**Document excerpt:**

For citation information, please see the "Source Information" section listed in the associated README file: https://github.com/stephbuon/digital-history/tree/master/hist3368-week1-intro-to-jupyter

# COUNTING WORDS IN PYTHON

 lightly amended from Alison Parrish, Lauren Klein, and the Programming Historian William J. Turkel and Adam Crymble, "Counting Word Frequencies with Python," The Programming Historian 1 (2012), https://doi.org/10.46430/phen0003.


In [25]:
# let's play with strings
wordstring = 'it was the best of times it was the worst of times '
wordstring += 'it was the age of wisdom it was the age of foolishness'
print(wordstring)

it was the best of times it was the worst of times it was the age of wisdom it was the age of foolishness


In [26]:
wordlist = wordstring.split()
print(wordlist)

['it', 'was', 'the', 'best', 'of', 'times', 'it', 'was', 'the', 'worst', 'of', 'times', 'it', 'was', 'the', 'age', 'of', 'wisdom', 'it', 'was', 'the', 'age', 'of', 'foolishness']


Counting how many times something occurs is a very common task in programming, so Python includes a special kind of object—a Counter—to make the task easier.

To use the Counter object, you need to import it from the collections module.

In [27]:
from collections import Counter

Let's say that you wanted to know how many times each letter occurred. To do this in Python, just pass the list to the Counter object like so:


In [28]:
count = Counter(wordlist)
count

Counter({'it': 4,
         'was': 4,
         'the': 4,
         'best': 1,
         'of': 4,
         'times': 2,
         'worst': 1,
         'age': 2,
         'wisdom': 1,
         'foolishness': 1})

Here we've assigned a Counter object to the variable count (although you can use whatever variable name you want, of course). Just evaluating the count object shows the counts for each of the items in the list, telling us (for example) that the word 'it' occurs five times, the word 'times' occurs two times, and so forth.

**Instructions:**
#1 Answer these about the word-counting notebook:
(a) Which module is Counter imported from?
(b) Which string method turns wordstring into a list of words?
(c) What count does the output give for 'age'?
#2 Carry on the word-counting notebook from its last sentence.
The listing that follows has nothing to do with the word-counting notebook.

**Data shown:**
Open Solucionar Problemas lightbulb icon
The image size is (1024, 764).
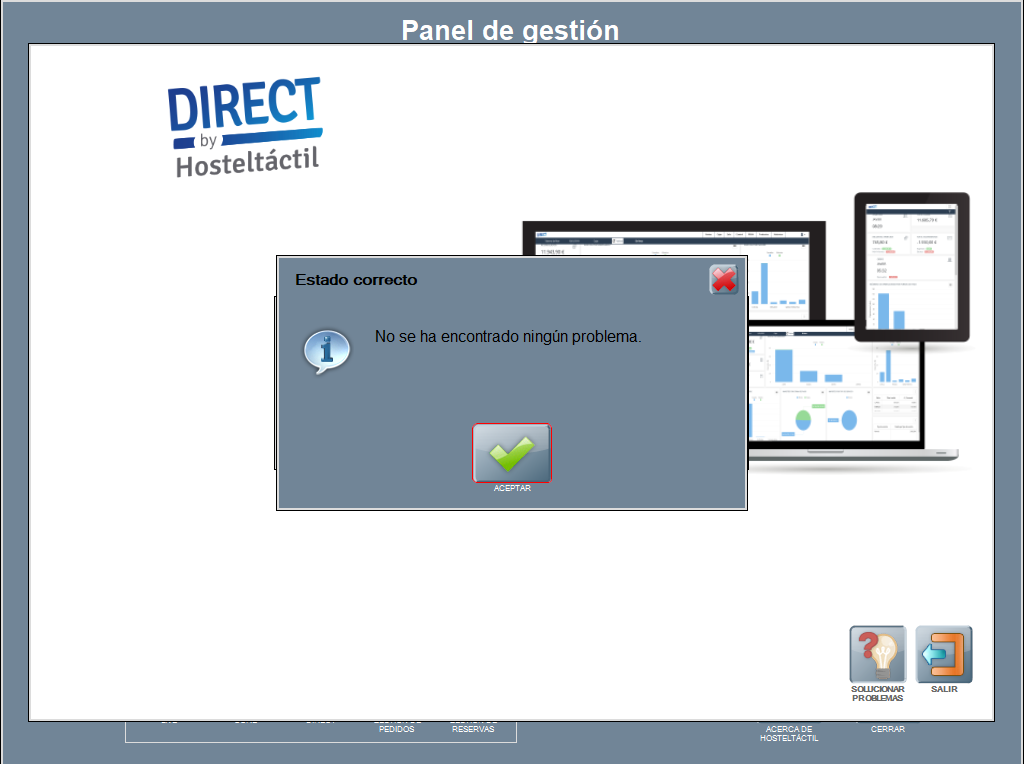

**Answers to the tasks:**
#1
(a) collections
(b) split()
(c) 2

#2
You can get the count for a particular item in the Counter by using indexing syntax as though it were a dictionary:

In [29]:
count["times"]

2

The .most_common() method returns a list of tuples of the most common items in the counter, in descending order by number:


In [30]:
count.most_common()

[('it', 4),
 ('was', 4),
 ('the', 4),
 ('of', 4),
 ('times', 2),
 ('age', 2),
 ('best', 1),
 ('worst', 1),
 ('wisdom', 1),
 ('foolishness', 1)]

# Let's count with some real text from the internet.

In [31]:
# Import some text from online.  This isn't a step that you'll need to repeat -- since you'll be
# getting pre-packaged data in a Jupyter notebook in a few weeks -- but you can run these commands
# to "scrape" text off of the internet.
import urllib.request, urllib.error, urllib.parse, bs4 as bs
source = urllib.request.urlopen('http://www.oldbaileyonline.org/browse.jsp?id=t17800628-33&div=t17800628-33')
soup = bs.BeautifulSoup(source, 'lxml')
print(soup)

# What does the BeautifulSoup package do?  What functions were involved?

<!DOCTYPE html PUBLIC "-//W3C//DTD XHTML 1.0 Strict//EN" "http://www.w3.org/TR/xhtml1/DTD/xhtml1-strict.dtd">
<html lang="en" xml:lang="en" xmlns="http://www.w3.org/1999/xhtml">
<head>
<title>Browse - Central Criminal Court</title>
<meta content="text/html; charset=utf-8" http-equiv="content-type"/>
<link href="css/screen.css" media="screen" rel="stylesheet" type="text/css"/>
<!--<link rel="stylesheet" type="text/css" media="screen" href="a.css" />-->
<!--[if (lte IE 7)&(gte IE 5.5)]><link rel="stylesheet" type="text/css" media="screen" href="css/ie7.css" /><![endif]-->
<!--[if (lte IE 6)&(gte IE 5.5)]><link rel="stylesheet" type="text/css" media="screen" href="css/ie6.css" /><![endif]-->
<!--[if (lt IE 6)&(gte IE 5.5)]><link rel="stylesheet" type="text/css" media="screen" href="css/ie5.css" /><![endif]-->
<link href="css/print.css" media="print" rel="stylesheet" type="text/css"/>
<script src="a.js" type="text/javascript"></script>
<script src="dp.js" type="text/javascript"></script>
<

In [32]:
# What have we mined?
print(soup.title)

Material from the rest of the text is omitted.